There was another facet to the whole Ukraine situation which deeply affected me too, which was seeing the direct impact it had on many of my friends who are still stuck in the asylum process. It felt like for some it was really the straw that broke the camels back in terms of mental health as I watched people struggle with anger and despair, that their own suffering and their own situations did not illicit the same sympathetic response. I had no answer for the person who asked why we "didn't even know about my country's war?". I had no answer as to why Ukrainian refugees would immediately be given the right to work while many of them, who were desperate to work and to contribute were still denied that right after several / many years. They didn't need me to answer. I had no challenge when they said that the difference was because they are white and European, because ultimately, I knew they were right.

*           *          *

Then, last week I spent a few days walking part of Northern Leg of Pilgrim Cross.

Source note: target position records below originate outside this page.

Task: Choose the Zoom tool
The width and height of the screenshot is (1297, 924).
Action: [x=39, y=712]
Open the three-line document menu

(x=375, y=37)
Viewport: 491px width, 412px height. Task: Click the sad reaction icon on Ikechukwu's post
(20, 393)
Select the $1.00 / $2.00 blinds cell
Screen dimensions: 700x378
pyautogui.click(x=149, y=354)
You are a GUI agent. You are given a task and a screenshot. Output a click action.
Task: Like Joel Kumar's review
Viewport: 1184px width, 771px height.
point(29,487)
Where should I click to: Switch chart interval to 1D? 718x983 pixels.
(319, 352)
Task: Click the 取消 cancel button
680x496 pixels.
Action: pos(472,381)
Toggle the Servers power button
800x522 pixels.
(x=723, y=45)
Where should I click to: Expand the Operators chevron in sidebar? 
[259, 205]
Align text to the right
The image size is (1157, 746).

Five days of long walks, of late night conversations and of sleeping on church hall floors are perhaps not best approached from a position of already being exhausted; but actually, while I didn't manage to switch off entirely form the rest of life, spending five days walking in the countryside under sunny skies surrounded by friends was exactly what I needed. It is an all-encompassing experience which, although it was physically tiring, was also a reasonably effective mental rest.

Prior to that I had also had helpful conversations with both my Birch supervisor and the person I meet with regularly as my 'sounding board' about the Stories project, among others.

I came back to a relatively busy work day, which involved both facilitating a new hosting placement and helping run an Easter activity afternoon for families in initial accommodation; as well as to the news that the government, in its latest desperate attempt to distract from its own failings had sunk to a new low in its plans to export asylum seekers for cash.

But I also came back to several days of not setting a morning alarm, to plenty of gaps in my diary for a few days, to a commitment, which I have honoured, to carving out some personal space to rest and relax.

*           *          *

The Rwanda policy, as the latest step in an increasingly abhorrent approach to how we treat those seeking sanctuary on our shores, has caused many of my friends to experience new levels of fear and anxiety about the precariousness of their situation in a place where all they are asking for is safety and welcome. Next week it is highly likely the Nationality and Borders Bill will once again be passed by the Commons, probably with most or all of the Lords' amendments attempting to make it marginally more humane removed.

But I have stepped back from the place of feeling overwhelmed. My energy levels are topped back up.

And today it is Easter.

So I will continue to believe that goodness is stronger than evil, even where evil appears to prevail; I will continue to believe that light can dispel the darkness, even when the world feels like a very sombre place.

I will continue the fight to make it so.